Work to be completed ▸
In the passage on student and personal loans, swap "forbearance" for "deferment" and give the part from "For those affected" up to and including "forbearance, for example." again.

Selected text ▸
****************

Private student loans also fall low on the priority list, as they typically do not require collateral, so you don’t risk losing any assets if you default. However, your credit score will suffer if you don’t make payments. Get in touch with your lender if you’re having difficulty with your private student loan payments.

For those affected by the coronavirus… As part of the CARES Act, all federal student loan payments and interest charges have been suspended through Sept. 30 for loans through the Department of Education, though that is not the case for private student loans. Many private lenders are, however, offering their own hardship programs that may include suspension of payments and forbearance, for example.

Personal loans

Personal loans are typically unsecured, which means they don’t require collateral. If you can’t make your personal loan payment, you don’t risk losing any physical assets, like your car or home. You do risk ruining your credit, though. Within a few statement cycles of nonpayment, your lender may assess a late payment fee, send you a letter of default and report you to the credit bureaus. After 90 days, your lender may prepare to take you to court.

****************

Given information ▸

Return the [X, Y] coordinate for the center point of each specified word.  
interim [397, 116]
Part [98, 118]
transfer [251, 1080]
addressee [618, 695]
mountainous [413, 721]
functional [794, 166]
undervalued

****************

Solution for this exercise ▸
For those affected by the coronavirus… As part of the CARES Act, all federal student loan payments and interest charges have been suspended through Sept. 30 for loans through the Department of Education, though that is not the case for private student loans. Many private lenders are, however, offering their own hardship programs that may include suspension of payments and deferment, for example.